• _Given request_:
Can you express the lines from the one containing "Launch the TikTok 抖音短视频 app" through the end of the rows, inclusive, as a JSON list of strings with one string per line, skipping blank lines and leaving the pictures out?

Records about locating elements on screens:
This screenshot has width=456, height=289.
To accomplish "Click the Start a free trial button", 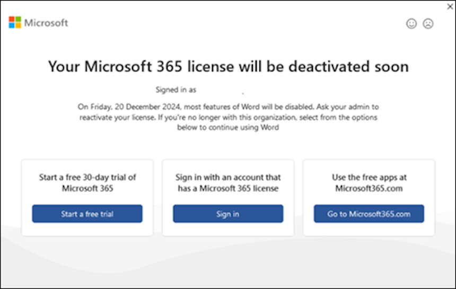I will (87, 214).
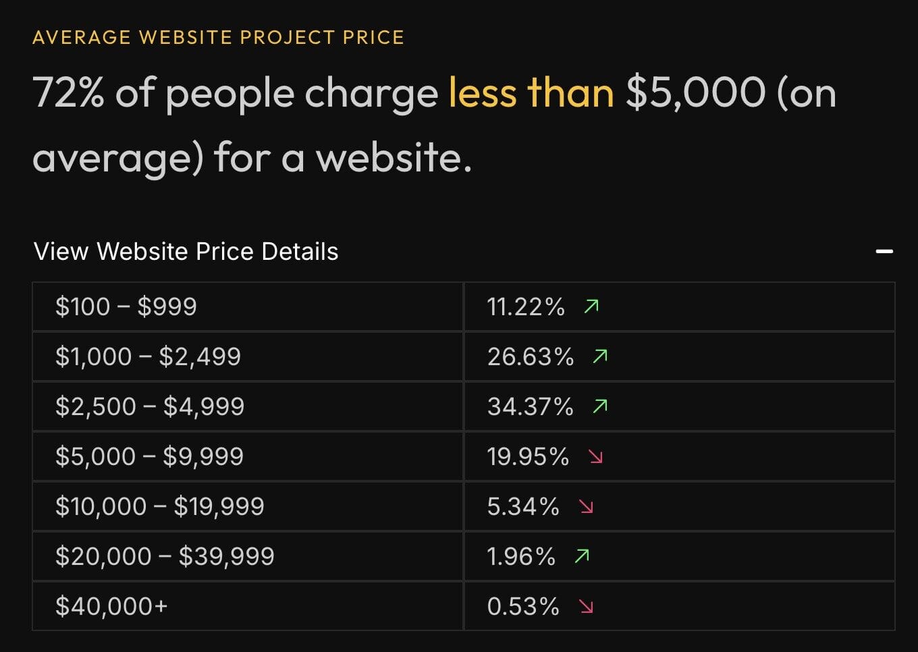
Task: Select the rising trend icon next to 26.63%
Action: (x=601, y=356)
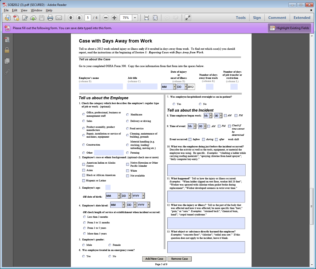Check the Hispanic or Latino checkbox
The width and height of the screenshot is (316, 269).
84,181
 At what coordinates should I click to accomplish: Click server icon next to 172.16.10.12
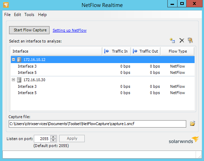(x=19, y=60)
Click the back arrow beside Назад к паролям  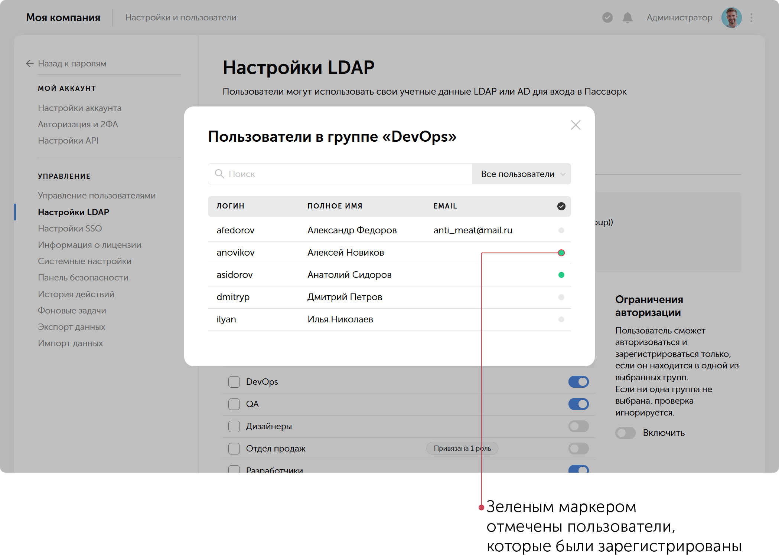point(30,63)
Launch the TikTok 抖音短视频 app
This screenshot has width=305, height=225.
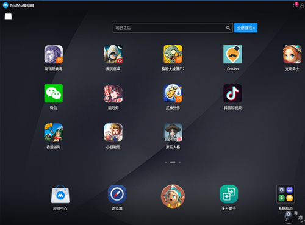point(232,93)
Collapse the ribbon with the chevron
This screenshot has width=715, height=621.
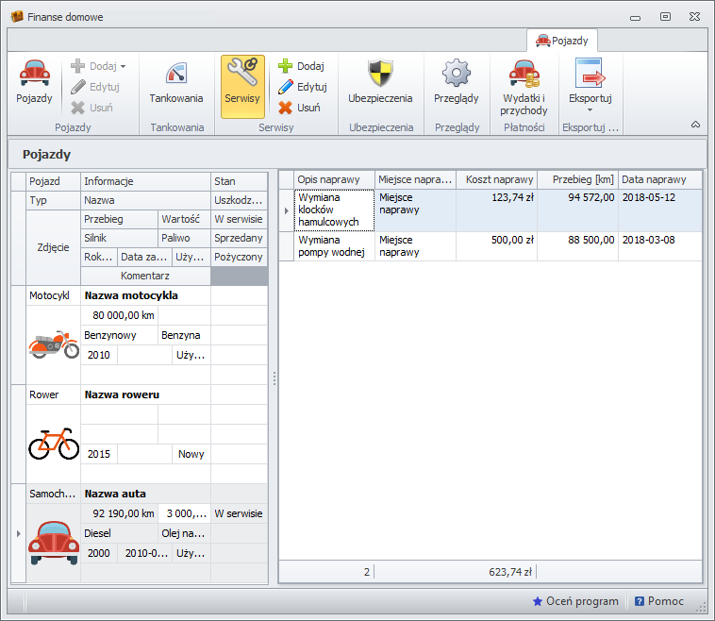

• _Solution below_:
[
  "Launch the TikTok 抖音短视频 app",
  "This screenshot has width=305, height=225.",
  "point(232,93)",
  "Collapse the ribbon with the chevron",
  "This screenshot has width=715, height=621."
]